Le battute giocose si interruppero di botto e un pesante silenzio si frappose fra loro.

«Senti, so che non dovrei ficcare il naso in certe questioni...» Jennifer si acciambellò su di lui. «... in questo caso però non ne posso fare a meno, dobbiamo parlarne.»

«So a cosa ti riferisci. Tuo fratello, vero?»

«Proprio così. Se meditate un'azione punitiva nei suoi confronti, sappi che mai l'approverò... non puoi farlo, Mark!»

«Tranquilla, ci ho ripensato. Non succederà. So che c'è un forte legame tra voi, non me lo perdoneresti...», le svelò pacatamente, prima di lasciar spegnere la sigaretta.

Jennifer pregò tra sé e sé che dicesse la verità. Mark nell'ultimo periodo le era sembrato sempre più inserito negli affari sporchi e nelle cattive abitudini della streetlife, tanto che le sue recenti conversazioni andavano sempre a ricadere là. Era il suo pensiero fisso oramai. Lo rendeva più sospettoso, rigido, vigile. Si abbandonava più raramente a gesti affettuosi e a premure incondizionate, e quando lo faceva era come se la sua mente restasse lontana, proiettata in un'altra direzione. Spesso rifletteva con amarezza su quanto quella situazione fosse opprimente: da una parte il fratello, dall'altra il suo ragazzo. Entrambi implicati nell'inferno della criminalità organizzata, tra proiettili di armi da fuoco, pacchi di droga e soldi riciclati.

Mark sbadigliò. «Io ho sonno. Penso di mettermi a dormire, è tardi...»

Jennifer gli domandò: «I tuoi tornano dopo, o sbaglio?» Desiderava passare la notte con lui.

«Si, più tardi. Son via da qualche giorno... viaggio lavorativo in Europa». Le spiegò. «Tu puoi restare ugualmente qui da me, comunque. Ti avevo detto che a mia madre stai simpatica...»

«Ricordo bene, amore». Accarezzò Mark e gli diede la buonanotte, prima che lui spegnesse la luce.

A differenza sua, Jennifer fece fatica ad addormentarsi.

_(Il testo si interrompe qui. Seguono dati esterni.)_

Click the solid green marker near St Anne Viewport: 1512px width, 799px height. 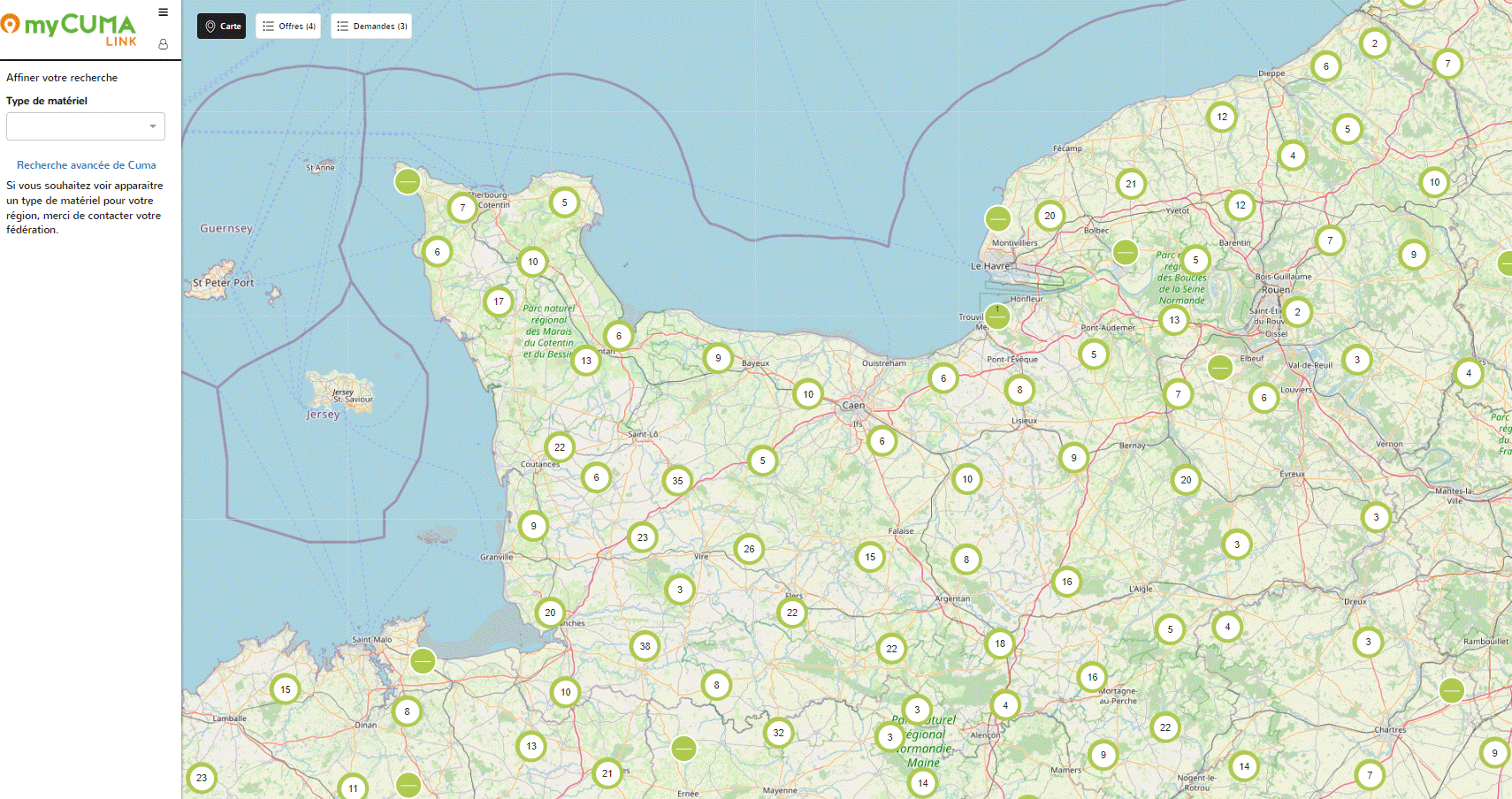408,182
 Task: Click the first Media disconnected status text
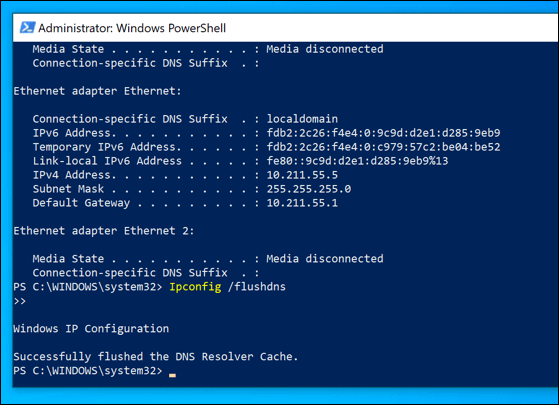325,49
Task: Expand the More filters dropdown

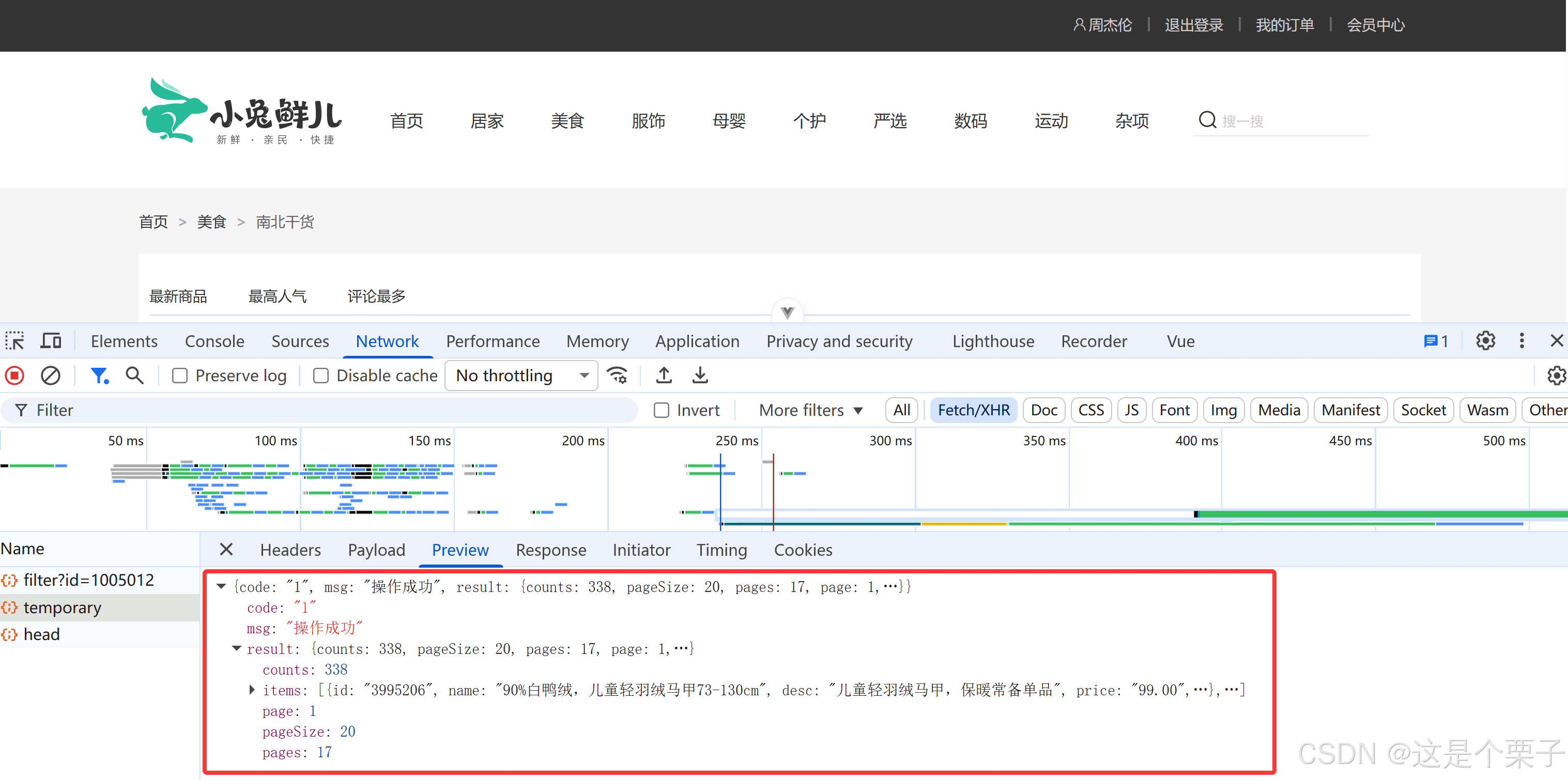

Non riusciva a mettersi l'anima in pace. Come si sarebbe comportato Mark? Suo fratello era davvero al riparo da ogni pericolo? Non ne era convinta, e la possibilità che non lo fosse la metteva in apprensione. Il soffitto buio sopra di lei la sormontava, oppressivo.

Si fece un segno della croce e si girò di lato.